───── Source passage ─────

The Ghost Woods

The Ghost Woods

Blurb

In the midst of the woods stands a house called Lichen Hall.

This place is shrouded in folklore – old stories of ghosts, of witches, of a child who is not quite a child.

Now the woods are creeping closer, and something has been unleashed.

Pearl Gorham arrives in 1965, one of a string of young women sent to Lichen Hall to give birth. And she soon suspects the proprietors are hiding something.

Then she meets the mysterious mother and young boy who live in the grounds – and together they begin to unpick the secrets of this place.

As the truth comes to the surface and the darkness moves in, Pearl must rethink everything she knew – and risk what she holds most dear.


Our Review

"You're going to kill me,' he says with a whimper. "You want me to burn in the fire..."

Just five years old, filled with such a terrible knowledge. 

My son

The Ghost Woods is a twisty gothic masterpiece and probably the best book I have read so far this year! Honestly amazing. 

I have read a lot of horror books over the year and honestly I don't get scared by them anymore, or even mildly creeped out. The Ghost Woods is different though and I actually felt unnerved whilst I was reading it. 

Lichen Hall stands on the Scottish borders in the midst of an ancient woodland. The hall is a haven for young women who have become pregnant outside of marriage and need to give their children up for adoption, a step-up from the grim institutions of the day.

───── Information supplied ─────

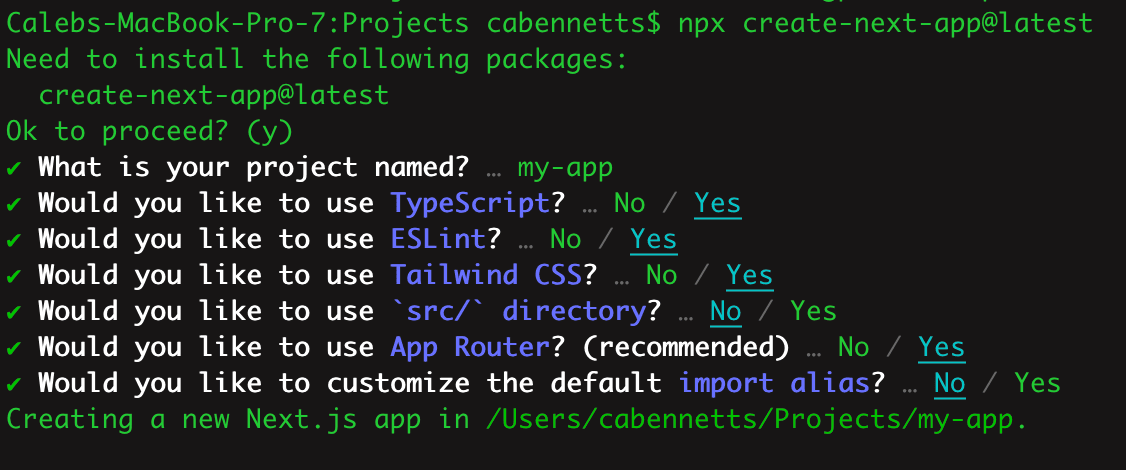Image resolution: width=1126 pixels, height=470 pixels.
Task: Click the my-app project name answer
Action: 565,167
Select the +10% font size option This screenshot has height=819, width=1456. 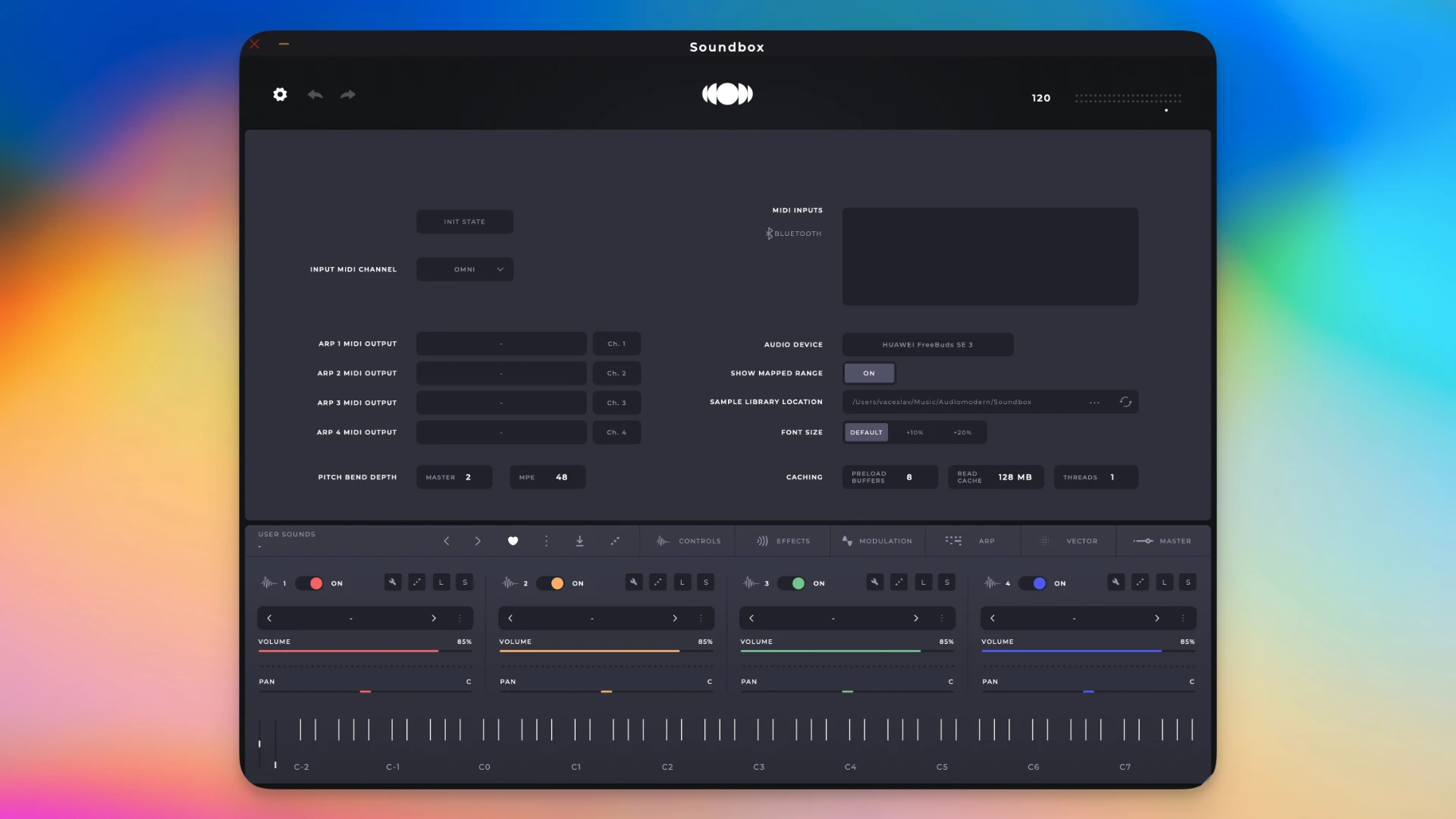click(x=915, y=432)

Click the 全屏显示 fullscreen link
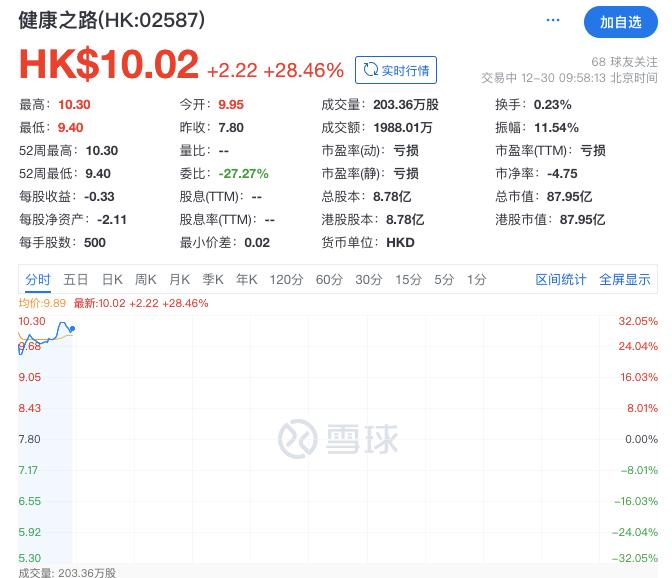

─────

▶ [Instructions]:
(a) Edit the Ghost Woods page: give everything from "Now the woods" down to "holds most dear.", with "Pearl" replaced by "Ruby".
(b) Answer these questions from the Ghost Woods page:
(i) What is the name of the house that stands in the midst of the woods?
(ii) In what year does Pearl Gorham arrive?
(iii) Where does the hall stand, according to the review?

▶ [Solutions to each task]:
(a)
Now the woods are creeping closer, and something has been unleashed.

Ruby Gorham arrives in 1965, one of a string of young women sent to Lichen Hall to give birth. And she soon suspects the proprietors are hiding something.

Then she meets the mysterious mother and young boy who live in the grounds – and together they begin to unpick the secrets of this place.

As the truth comes to the surface and the darkness moves in, Ruby must rethink everything she knew – and risk what she holds most dear.

(b)
(i) Lichen Hall.
(ii) 1965.
(iii) On the Scottish borders, in the midst of an ancient woodland.